### Supplied text ###

Leon the Pig Farmer is a 1992 British comedy about a Jewish estate agent in London who discovers that thanks to an artificial insemination mishap, his real father owns a pig farm in Yorkshire. It was directed by Vadim Jean and Gary Sinyor, and starred Mark Frankel in the title role.

The film won the FIPRESCI International Critics' Prize at the 1992 Venice Film Festival, while its directors won the Best Newcomer award from the London Critics' Circle, the Most Promising Newcomer at the Evening Standard British Film Awards, and the Chaplin Award for the best first feature from the Edinburgh International Film Festival.

Plot
Jewish estate agent Leon Geller, who lives in London, discovers his father is not actually local businessman Sidney Geller but Yorkshire Dales pig farmer Brian Chadwick.

### Excerpted data ###

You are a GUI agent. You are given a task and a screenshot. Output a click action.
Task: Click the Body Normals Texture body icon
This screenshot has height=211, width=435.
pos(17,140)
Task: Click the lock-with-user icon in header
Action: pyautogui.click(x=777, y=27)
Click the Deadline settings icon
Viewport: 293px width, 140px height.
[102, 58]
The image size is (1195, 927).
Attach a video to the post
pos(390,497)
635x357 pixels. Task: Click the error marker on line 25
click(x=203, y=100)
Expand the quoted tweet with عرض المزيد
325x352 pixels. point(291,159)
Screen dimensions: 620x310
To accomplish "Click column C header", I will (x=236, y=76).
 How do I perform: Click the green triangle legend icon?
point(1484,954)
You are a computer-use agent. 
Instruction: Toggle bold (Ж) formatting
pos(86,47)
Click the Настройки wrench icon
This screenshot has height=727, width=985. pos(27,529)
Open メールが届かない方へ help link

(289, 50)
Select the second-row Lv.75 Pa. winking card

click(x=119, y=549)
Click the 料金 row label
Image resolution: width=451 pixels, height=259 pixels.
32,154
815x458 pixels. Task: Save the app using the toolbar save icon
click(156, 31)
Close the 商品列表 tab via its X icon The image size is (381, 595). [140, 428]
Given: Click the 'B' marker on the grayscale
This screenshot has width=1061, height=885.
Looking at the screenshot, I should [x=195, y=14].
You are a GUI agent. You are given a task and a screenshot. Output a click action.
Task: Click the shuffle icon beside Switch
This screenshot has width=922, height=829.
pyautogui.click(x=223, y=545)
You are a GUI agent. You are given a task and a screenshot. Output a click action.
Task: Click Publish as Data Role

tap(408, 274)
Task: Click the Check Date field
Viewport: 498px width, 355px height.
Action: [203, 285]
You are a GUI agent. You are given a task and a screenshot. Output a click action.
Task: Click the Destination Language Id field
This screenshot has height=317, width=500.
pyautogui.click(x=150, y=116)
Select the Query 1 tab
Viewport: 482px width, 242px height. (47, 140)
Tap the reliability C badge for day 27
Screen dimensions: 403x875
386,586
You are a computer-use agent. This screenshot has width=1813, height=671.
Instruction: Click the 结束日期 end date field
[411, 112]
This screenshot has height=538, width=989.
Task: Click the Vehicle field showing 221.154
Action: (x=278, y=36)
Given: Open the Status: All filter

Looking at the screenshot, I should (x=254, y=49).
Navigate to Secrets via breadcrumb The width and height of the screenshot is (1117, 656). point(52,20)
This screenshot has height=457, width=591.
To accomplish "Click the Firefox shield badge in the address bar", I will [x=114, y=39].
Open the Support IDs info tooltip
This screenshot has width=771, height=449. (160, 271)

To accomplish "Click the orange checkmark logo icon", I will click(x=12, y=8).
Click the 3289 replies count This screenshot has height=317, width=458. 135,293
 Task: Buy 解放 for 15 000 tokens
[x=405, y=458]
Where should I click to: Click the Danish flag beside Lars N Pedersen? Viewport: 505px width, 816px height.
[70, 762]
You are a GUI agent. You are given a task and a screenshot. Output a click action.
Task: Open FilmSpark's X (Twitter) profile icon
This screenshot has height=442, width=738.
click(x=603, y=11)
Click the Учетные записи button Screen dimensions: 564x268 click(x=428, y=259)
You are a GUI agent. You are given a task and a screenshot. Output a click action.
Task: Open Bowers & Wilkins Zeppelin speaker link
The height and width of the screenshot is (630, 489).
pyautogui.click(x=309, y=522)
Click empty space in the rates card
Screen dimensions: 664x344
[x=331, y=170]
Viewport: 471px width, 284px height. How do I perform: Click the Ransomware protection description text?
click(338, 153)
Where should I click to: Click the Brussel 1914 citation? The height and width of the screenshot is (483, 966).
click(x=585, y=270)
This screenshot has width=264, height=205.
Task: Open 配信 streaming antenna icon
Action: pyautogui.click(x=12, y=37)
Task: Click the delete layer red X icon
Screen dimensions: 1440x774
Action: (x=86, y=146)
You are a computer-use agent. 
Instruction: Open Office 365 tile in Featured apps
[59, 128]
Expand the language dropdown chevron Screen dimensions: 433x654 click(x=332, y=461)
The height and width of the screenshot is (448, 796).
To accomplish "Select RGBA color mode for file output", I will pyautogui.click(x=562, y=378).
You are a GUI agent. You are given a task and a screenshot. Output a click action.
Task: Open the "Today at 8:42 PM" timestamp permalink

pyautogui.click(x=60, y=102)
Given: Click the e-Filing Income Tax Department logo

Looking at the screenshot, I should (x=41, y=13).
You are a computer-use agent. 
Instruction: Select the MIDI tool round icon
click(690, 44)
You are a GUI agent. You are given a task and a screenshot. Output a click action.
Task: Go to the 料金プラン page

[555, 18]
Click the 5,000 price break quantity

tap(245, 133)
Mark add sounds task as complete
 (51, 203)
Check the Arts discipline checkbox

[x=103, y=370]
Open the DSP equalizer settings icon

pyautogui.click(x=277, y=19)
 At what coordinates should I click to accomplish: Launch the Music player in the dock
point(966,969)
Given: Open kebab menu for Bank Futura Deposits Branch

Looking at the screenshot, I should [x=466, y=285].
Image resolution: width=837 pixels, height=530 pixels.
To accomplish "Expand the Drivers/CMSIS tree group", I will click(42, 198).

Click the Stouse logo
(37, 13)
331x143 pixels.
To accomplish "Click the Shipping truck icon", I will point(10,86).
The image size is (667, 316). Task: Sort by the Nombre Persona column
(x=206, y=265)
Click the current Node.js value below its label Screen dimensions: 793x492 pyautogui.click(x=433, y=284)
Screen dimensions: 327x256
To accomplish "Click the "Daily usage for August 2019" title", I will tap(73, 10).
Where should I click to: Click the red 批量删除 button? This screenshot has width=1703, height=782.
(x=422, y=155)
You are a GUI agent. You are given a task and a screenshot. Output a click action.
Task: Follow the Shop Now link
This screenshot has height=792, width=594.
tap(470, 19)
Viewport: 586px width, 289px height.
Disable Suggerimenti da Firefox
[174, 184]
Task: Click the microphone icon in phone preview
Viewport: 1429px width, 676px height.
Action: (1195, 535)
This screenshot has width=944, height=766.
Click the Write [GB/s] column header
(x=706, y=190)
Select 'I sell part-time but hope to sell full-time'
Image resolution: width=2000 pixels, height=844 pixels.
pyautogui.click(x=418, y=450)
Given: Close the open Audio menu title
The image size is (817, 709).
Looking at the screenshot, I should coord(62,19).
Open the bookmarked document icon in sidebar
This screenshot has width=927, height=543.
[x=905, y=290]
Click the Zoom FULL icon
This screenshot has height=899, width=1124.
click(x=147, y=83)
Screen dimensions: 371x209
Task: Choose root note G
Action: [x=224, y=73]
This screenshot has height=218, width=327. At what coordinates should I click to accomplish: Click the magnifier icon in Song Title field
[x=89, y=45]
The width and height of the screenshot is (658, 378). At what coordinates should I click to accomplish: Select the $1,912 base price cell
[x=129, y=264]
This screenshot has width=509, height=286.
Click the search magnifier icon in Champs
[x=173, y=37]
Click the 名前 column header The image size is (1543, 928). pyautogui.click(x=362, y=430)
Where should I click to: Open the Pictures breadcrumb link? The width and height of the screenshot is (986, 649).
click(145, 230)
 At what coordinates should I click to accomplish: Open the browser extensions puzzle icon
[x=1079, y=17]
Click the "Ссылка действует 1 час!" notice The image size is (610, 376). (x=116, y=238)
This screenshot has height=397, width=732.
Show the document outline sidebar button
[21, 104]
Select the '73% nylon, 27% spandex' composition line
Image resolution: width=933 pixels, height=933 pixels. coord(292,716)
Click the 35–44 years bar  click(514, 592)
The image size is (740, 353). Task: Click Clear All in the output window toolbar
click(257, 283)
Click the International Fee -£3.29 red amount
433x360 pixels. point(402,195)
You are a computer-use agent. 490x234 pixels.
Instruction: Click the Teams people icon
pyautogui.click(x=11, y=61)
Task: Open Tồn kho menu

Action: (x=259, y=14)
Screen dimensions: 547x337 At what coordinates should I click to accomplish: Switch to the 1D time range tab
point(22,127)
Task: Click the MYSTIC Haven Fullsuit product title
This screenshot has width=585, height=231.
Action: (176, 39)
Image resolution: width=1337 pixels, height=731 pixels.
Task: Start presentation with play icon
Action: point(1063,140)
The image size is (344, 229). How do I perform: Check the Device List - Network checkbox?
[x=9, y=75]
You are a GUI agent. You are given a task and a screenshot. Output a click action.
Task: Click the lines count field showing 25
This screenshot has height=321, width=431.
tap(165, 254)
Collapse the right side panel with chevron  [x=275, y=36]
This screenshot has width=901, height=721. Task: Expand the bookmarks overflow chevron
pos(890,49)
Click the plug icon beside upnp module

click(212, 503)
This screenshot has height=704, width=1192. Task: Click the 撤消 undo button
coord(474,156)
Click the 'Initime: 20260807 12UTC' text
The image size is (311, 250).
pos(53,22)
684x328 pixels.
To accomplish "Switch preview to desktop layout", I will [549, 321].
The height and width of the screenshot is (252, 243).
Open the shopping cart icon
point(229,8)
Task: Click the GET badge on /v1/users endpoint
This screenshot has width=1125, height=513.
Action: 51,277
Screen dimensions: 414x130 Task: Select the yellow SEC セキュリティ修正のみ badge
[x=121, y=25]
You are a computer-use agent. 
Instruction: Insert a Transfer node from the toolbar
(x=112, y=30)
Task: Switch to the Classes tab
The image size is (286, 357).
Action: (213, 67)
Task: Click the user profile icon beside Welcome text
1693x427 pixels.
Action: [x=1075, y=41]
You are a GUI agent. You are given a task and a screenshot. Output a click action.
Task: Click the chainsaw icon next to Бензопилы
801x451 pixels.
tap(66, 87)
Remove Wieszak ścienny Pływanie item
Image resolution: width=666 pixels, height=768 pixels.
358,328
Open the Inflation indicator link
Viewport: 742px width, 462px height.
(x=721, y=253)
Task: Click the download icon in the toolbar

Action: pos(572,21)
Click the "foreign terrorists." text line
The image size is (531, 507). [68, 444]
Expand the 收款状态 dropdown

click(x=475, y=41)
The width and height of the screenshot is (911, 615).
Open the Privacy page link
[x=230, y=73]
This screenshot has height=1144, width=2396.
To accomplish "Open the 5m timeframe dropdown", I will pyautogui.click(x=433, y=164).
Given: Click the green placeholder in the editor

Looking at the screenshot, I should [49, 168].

###

Your task >> Repeat the passage about the film Leon the Pig Farmer in full, word for word.

Answer below >>
Leon the Pig Farmer is a 1992 British comedy about a Jewish estate agent in London who discovers that thanks to an artificial insemination mishap, his real father owns a pig farm in Yorkshire. It was directed by Vadim Jean and Gary Sinyor, and starred Mark Frankel in the title role.

The film won the FIPRESCI International Critics' Prize at the 1992 Venice Film Festival, while its directors won the Best Newcomer award from the London Critics' Circle, the Most Promising Newcomer at the Evening Standard British Film Awards, and the Chaplin Award for the best first feature from the Edinburgh International Film Festival.

Plot
Jewish estate agent Leon Geller, who lives in London, discovers his father is not actually local businessman Sidney Geller but Yorkshire Dales pig farmer Brian Chadwick.